With 12 points in his last four games, Desnoyers heads to Team Canada’s training camp for the World Juniors as one its hottest players.
Stock Falling 📉
Carlos Händel, RD Halifax Mooseheads (Montréal Canadiens)
Carlos Händel put his name on the map at the Hlinka-Gretzky Cup in August 2024, quickly becoming Germany’s best player by a decent margin. He has since joined the Halifax Mooseheads for the rest of his draft year, and showed concerning issues with his ability to handle pressure on retrievals and breakout attempts. The Montreal Canadiens still took a shot on him in the sixth round in 2025, hoping that he’d improve on his panic threshold and learn to match his urgency with the harder forechecks at the top of QMJHL lineups.

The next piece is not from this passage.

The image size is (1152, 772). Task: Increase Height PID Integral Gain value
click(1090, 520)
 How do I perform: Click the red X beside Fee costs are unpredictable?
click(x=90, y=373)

So far, Händel hasn’t progressed in that regard. The 6-foot-2, 176-pound right-shot defenceman remains a great stick-on-puck rush defender and offensive activator, turning blue-line stops into quick numbers advantages by rushing in as a trailer, but when his back is to the play, he remains easy to trap, pin, and dispossess.
There’s a path forward for Händel: improving his contact skills. He has the defensive range through his skating and reach to circumvent that problem right now, but cutting off carriers’ routes to the puck, engaging through their hands, sealing the wall after his stick interventions, and more would help him layer more and more physicality into his stopgap game. From there, once the contact avoidance is resolved, Händel has shown enough flashes of sense to apply them to his retrieval game. There’s still hope that he improves in this area, and if he does, there’s a clear path to a bottom-pair, possession-driving NHL role for him down the line.